Оставалось только спросить у мальчика, у которого отец живёт «в замке», насчёт будущего.
— Ты что же делаешь?
— А так.
— Воруешь?
Он отвечал деловым тоном:
— Не. Я ещё мал. На тот год в «форточники» возьмут. А воровать, когда выросту.
Мы положили этого «опасного для общества человека», несомненно, будущего вора, быть может — грабителя, кто знает, даже убийцу с целью грабежа, — спать в дворницкую.
— Завтра позаботимся об его судьбе! Устроим…
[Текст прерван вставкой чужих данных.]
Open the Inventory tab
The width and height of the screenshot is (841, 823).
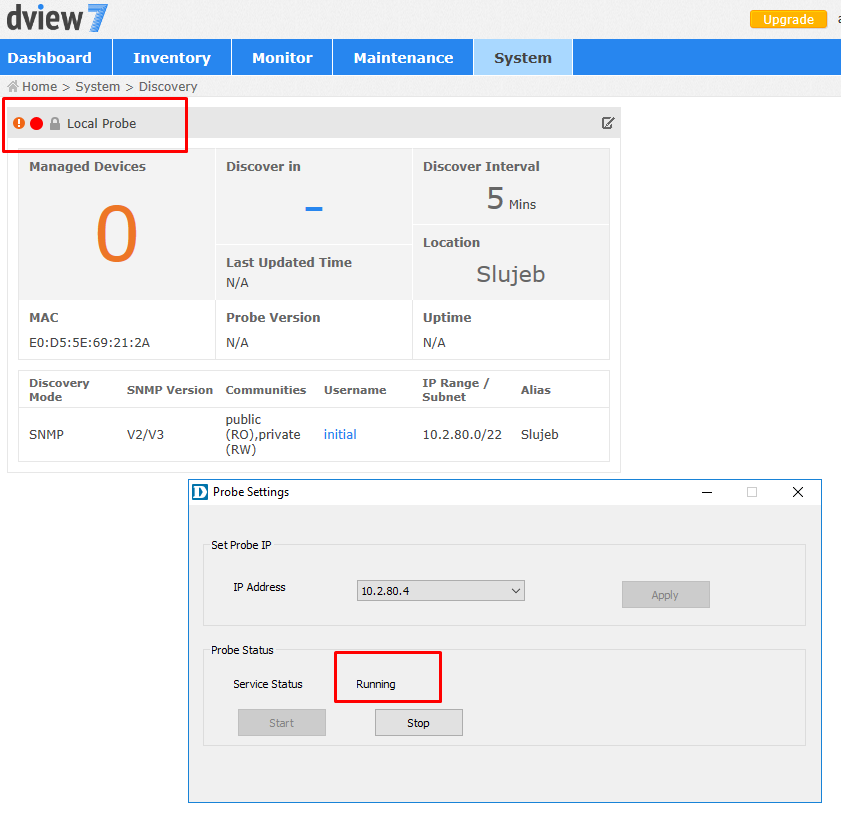click(172, 58)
Наутро к приятелю явился дворник:
— Пожалте за сапоги и за стекло.
— Как так?
Дворник вышел на дежурство и запер спавшего ребёнка в дворницкой. Мальчик проснулся, выбил стекло, стащил стоявшие на виду около кровати сапоги и исчез.
Он рассуждал по-своему.
— Ежели сапоги стоят, — глупо было бы не украсть.
Когда я явился «устраивать судьбу» мальчика, и приятель рассказал мне о происшествии, мы, по русскому обычаю, занялись самобичеваньем.
— Вот мы всегда так! Начнём хорошо, а кончаем, Бог знает, как! В дворницкую, без призора, ребёнка положили спать?! А! Делать, так уж делай. Не мог я положить его у себя в квартире?!
— Ну, он бы, вместо сапог, часы сволок. Только вся и разница! — заметил я.
— Ты скептик! Молчи уж лучше!
Хотел бы я знать, где теперь этот мальчик?
Уже на Сахалине или ещё не на Сахалине?
А мою совесть беспокоит один вопрос:
— А действительно, не удалось ли бы нам спасти мальчика от этого, если бы мы не сдали его на хранение дворнику?
Второй раз я занялся филантропией в одном из южных городов.
В местных газетах промелькнула заметка, что судилась какая-то баба-босячка: она не только просила милостыню с малолетнею дочерью, но и торговала ею.
Бабу присудили за прошенье милостыни к аресту.
А девочка?
Девочка так и останется у этой «матери»? И отбыв свой срок, «мать» опять начнёт ею торговать по-прежнему?
Да что ж эта девочка, исключенье, что ли? Не существует ли целого промысла?
Я вооружился парой босяков, знавших все притоны как свои пять пальцев, и пошёл с ними по ночлежным домам и трущобам.
Я разыскал и узнал такие вещи, что приходилось спрашивать себя:
— Да что это? Бред? Кошмар? Я сплю? Я с ума сошёл?
Долго после этого я не мог даже смотреть на детей.
— Ребёнок может стать таким гадом?
Самая старая кокотка не может рассказать о больших утончённостях, о больших гнусностях разврата, чем рассказывали восьми, даже семилетние дети.
В этой области для них ничего уже не было неизвестного.
Они рассказывали мне, моим босякам, как о деле, подробно о всём, о стариках, о молодых «дяденьках», которые им дают «за это» двугривенные, гривенники, иногда только копеечки.
Они выросли в трущобах и, считая, что это необходимо, имели каждая своего «хулигана».
— Как большие.
«Хулиганы» — тоже дети восьми, десяти лет, проедали вместе с ними на лакомствах добытые деньги.